La précarité énergétique : quadrature du cercle à résoudre par les villes

En 2010, plus de 13% des ménages français sont considérés en situation de précarité énergétique, c’est à dire consacrent plus de 10% de leur budget aux dépenses liées à l’énergie. Cette situation n’est malheureusement pas propre à la France et la tendance n’est pas à l’amélioration.

Même si, dans la plupart des pays, ce phénomène n’a pas de particularité régionale, les villes et l’échelon local sont particulièrement impliqués dans sa résolution.

Mais pour les villes, cet enjeu s’avère bien délicat : en effet, la précarité énergétique se développe partout sur des terrains peu favorables, au moins pour deux raisons.

  • Les personnes touchées habitent dans des logements anciens dont peu d’entre eux sont rénovés. Ces logements ont de mauvaises, voire très mauvaises, performances thermiques ce qui rend leur chauffage beaucoup plus coûteux que la moyenne.

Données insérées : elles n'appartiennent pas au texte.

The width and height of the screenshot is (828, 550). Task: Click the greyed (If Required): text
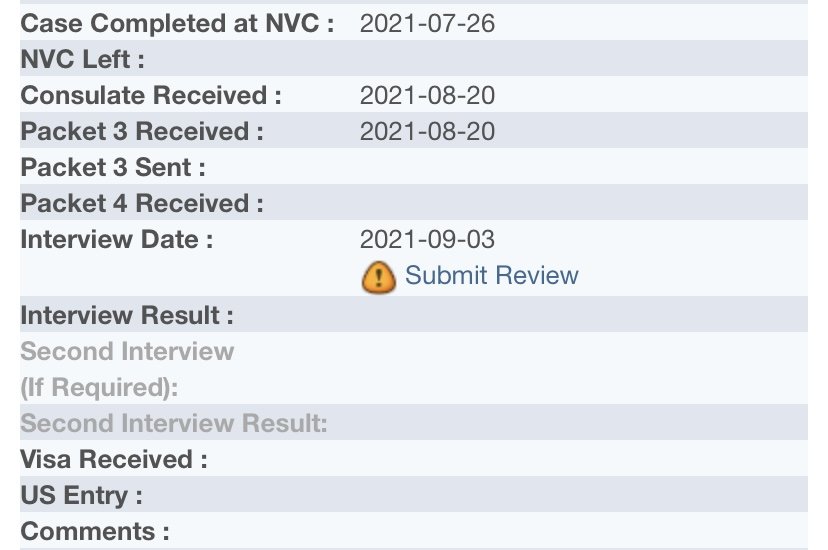[x=99, y=387]
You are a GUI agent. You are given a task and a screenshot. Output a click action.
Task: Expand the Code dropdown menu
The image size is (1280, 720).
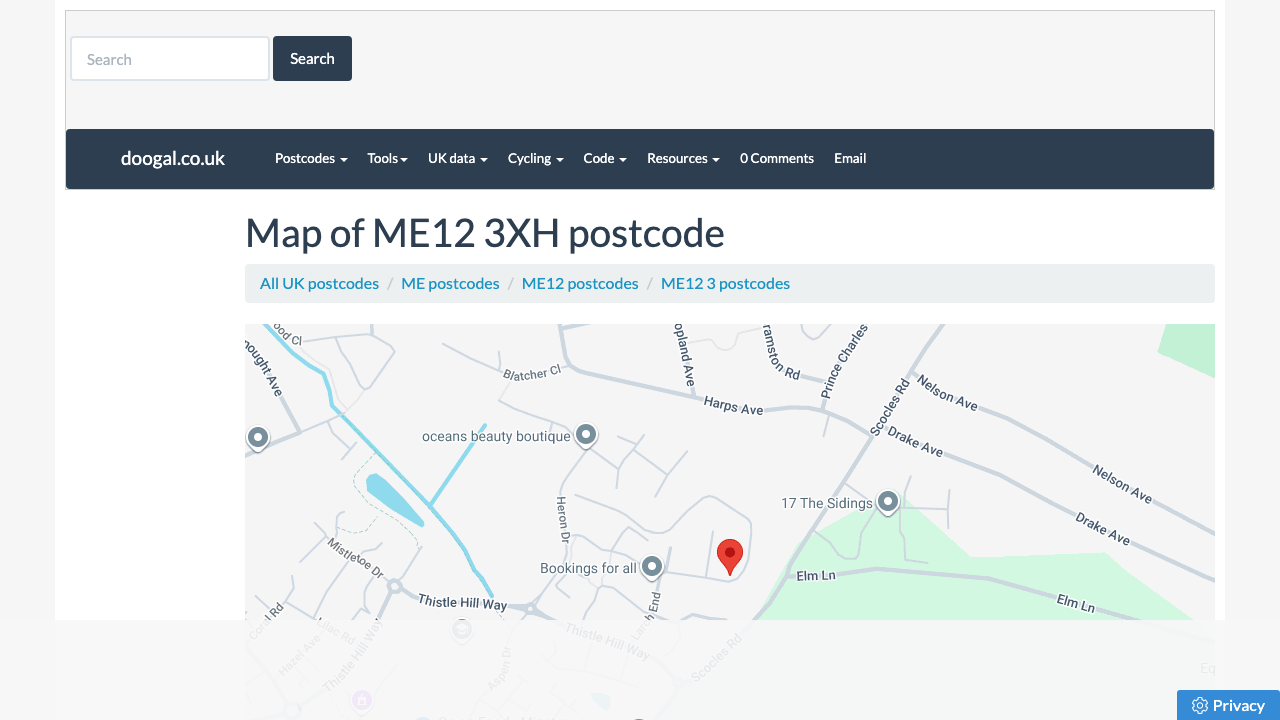point(604,158)
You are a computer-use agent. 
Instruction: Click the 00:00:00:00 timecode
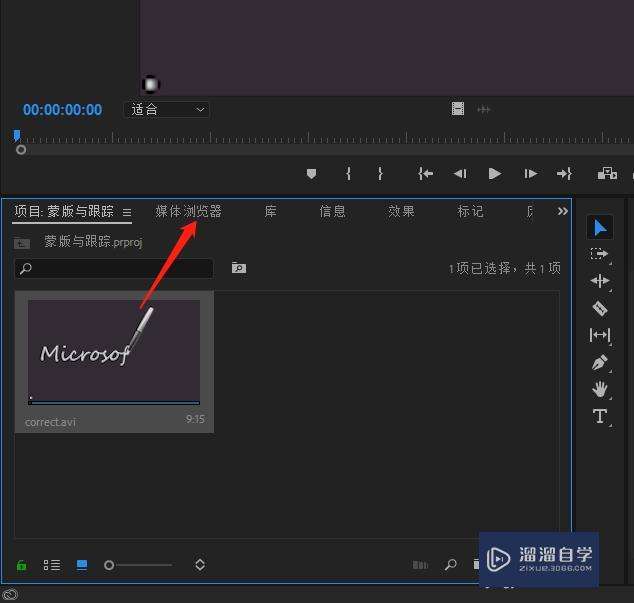point(62,110)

    Réduire la précarité énergétique impliquerait de déplacer les populations concernées dans des logements plus performants thermiquement ou de profondément rénover les logements qu’ils occupent. Dans les deux cas, les solutions sont extrêmement couteuses et ne peuvent être mises en œuvre sur le court terme.

  • Les personnes impactées ont un niveau de conscience et de compréhension de l’impact de leurs gestes souvent assez faible.

    J’ai vu des personnes en grande précarité baisser la température ambiante de leur logement pour réduire leur facture et, parce que la différence de température entre l’extérieur et l’intérieur était de ce fait moins sensible, laisser la porte d’entrée ouverte en hiver sans avoir conscience de l’impact de ce geste sur la consommation énergétique du logement. Ils alimentaient ainsi un cercle vicieux où ils ne pouvaient que continuer la baisser la température ambiante pour rendre leur facture acceptable.

    Réduire la précarité énergétique suppose aussi une « formation » de personnes pas toujours spontanément réceptives pour qu’elles comprennent quel meilleur parti elles peuvent tirer de leur logement en matière énergétique.

Ces actions sont, pour des raisons humaines ou économiques, très complexes à mettre en œuvre. Réduire la précarité énergétique s’apparente à déployer des actions d’efficacité énergétique dans les conditions les moins favorables : c’est un peu, pour les villes, avoir à résoudre la quadrature du cercle.